[Item position entries]
##############################

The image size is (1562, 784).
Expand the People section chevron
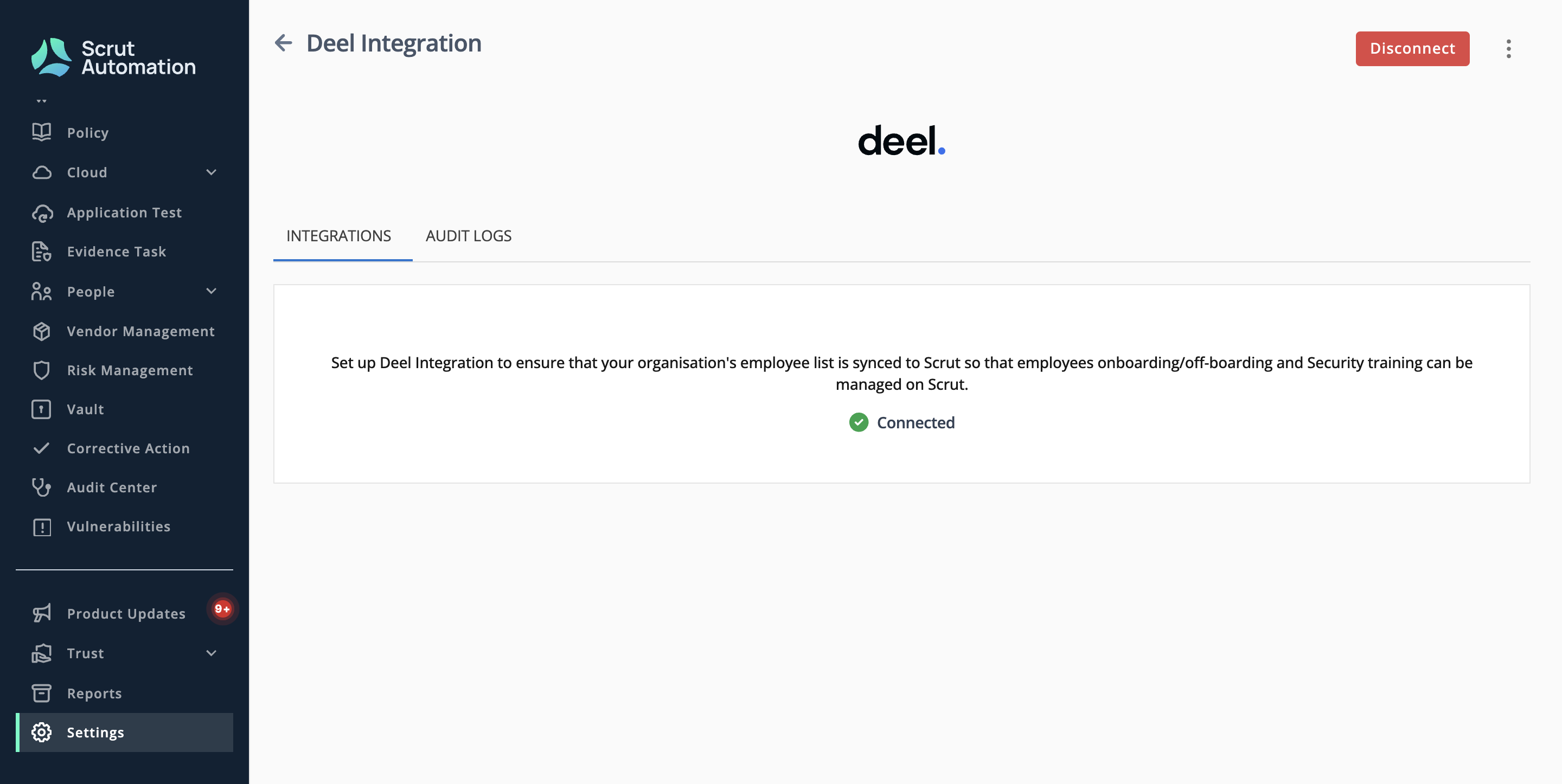click(211, 291)
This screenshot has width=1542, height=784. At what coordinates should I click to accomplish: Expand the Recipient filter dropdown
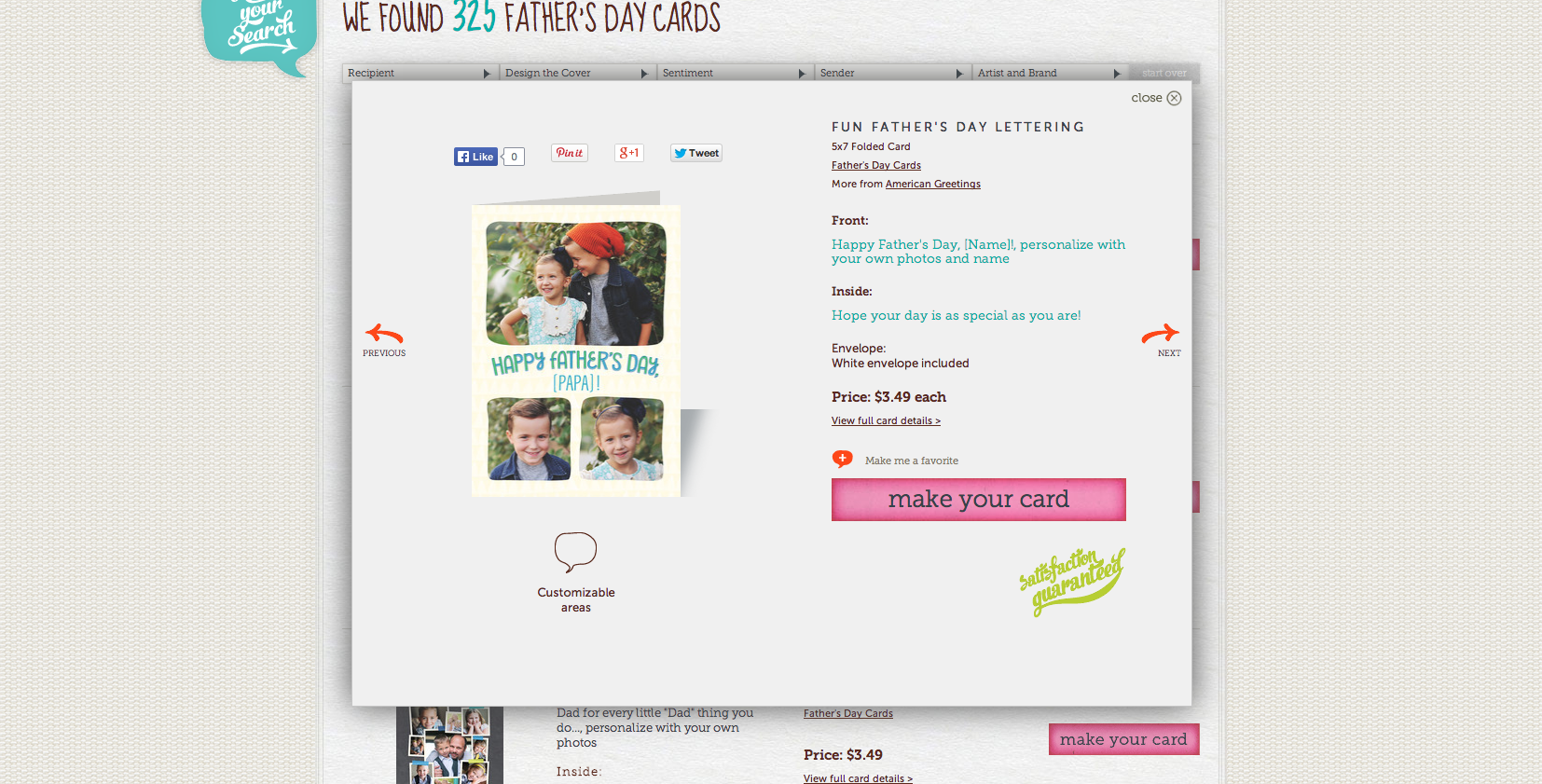click(x=419, y=73)
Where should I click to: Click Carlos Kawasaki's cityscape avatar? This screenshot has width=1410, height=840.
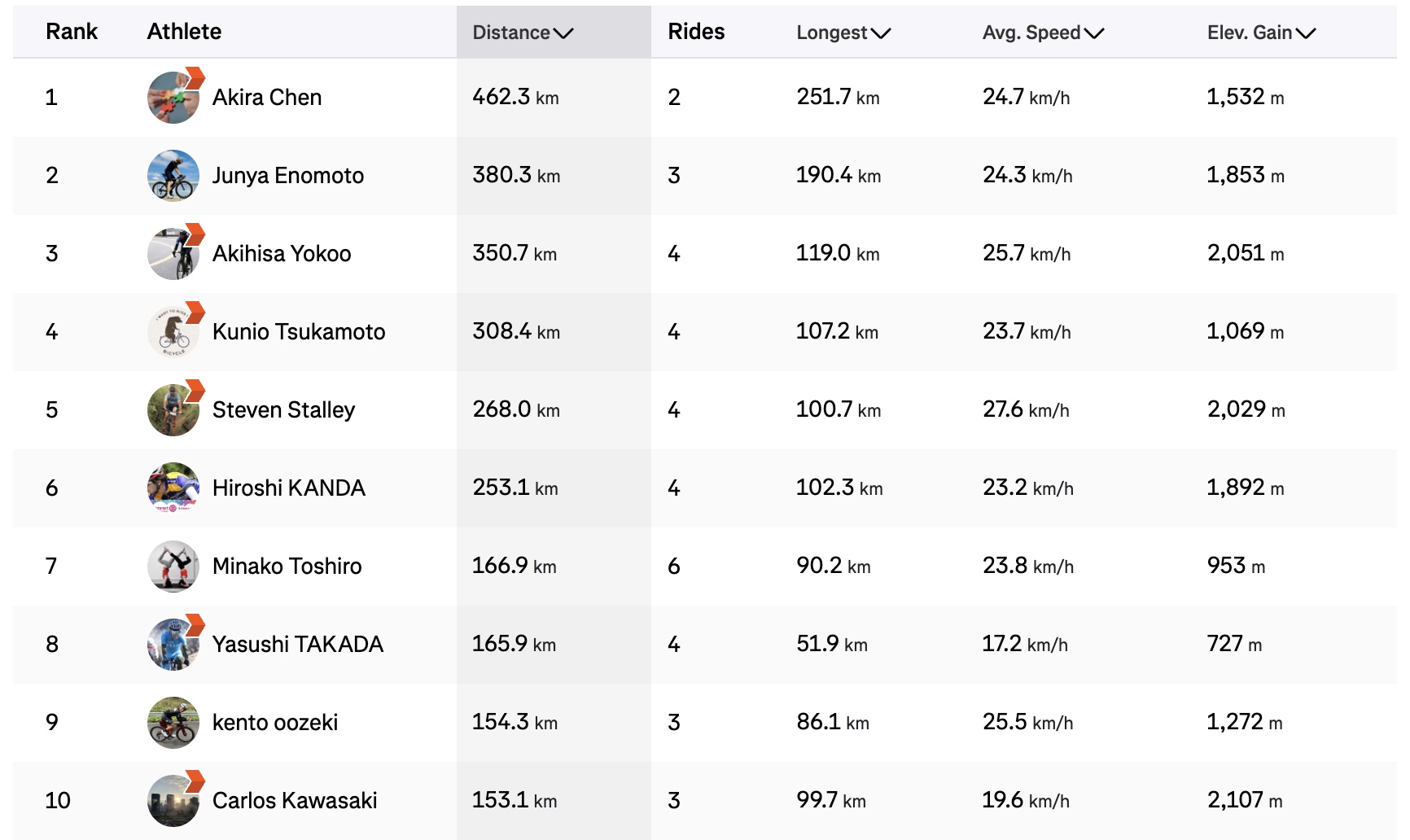pyautogui.click(x=173, y=800)
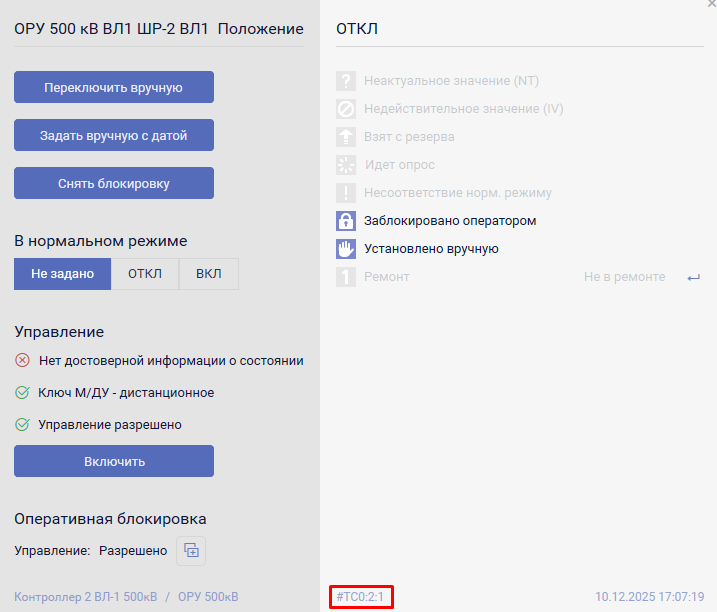717x612 pixels.
Task: Open the ОРУ 500кВ breadcrumb link
Action: tap(208, 597)
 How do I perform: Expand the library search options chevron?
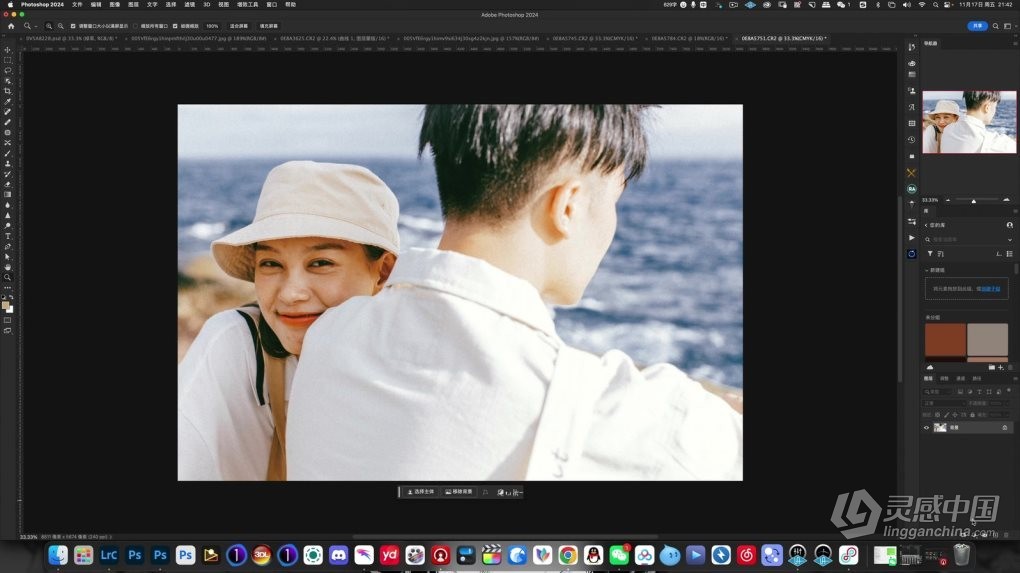pyautogui.click(x=1009, y=239)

##############################

- _Aim_: Rewrite these lines with "chevron" replaced by "arrow" and everything else left as it is. Omit the pictures from your answer.

- _Written solution_:
The image size is (1562, 784).
Expand the People section arrow
click(211, 291)
This screenshot has width=1542, height=784. At what coordinates should I click to accomplish: Expand the Recipient filter dropdown
click(x=419, y=73)
Where should I click to: Click Carlos Kawasaki's cityscape avatar? This screenshot has width=1410, height=840.
pyautogui.click(x=173, y=800)
717x612 pixels.
Task: Open the ОРУ 500кВ breadcrumb link
Action: tap(208, 597)
 How do I perform: Expand the library search options arrow?
pyautogui.click(x=1009, y=239)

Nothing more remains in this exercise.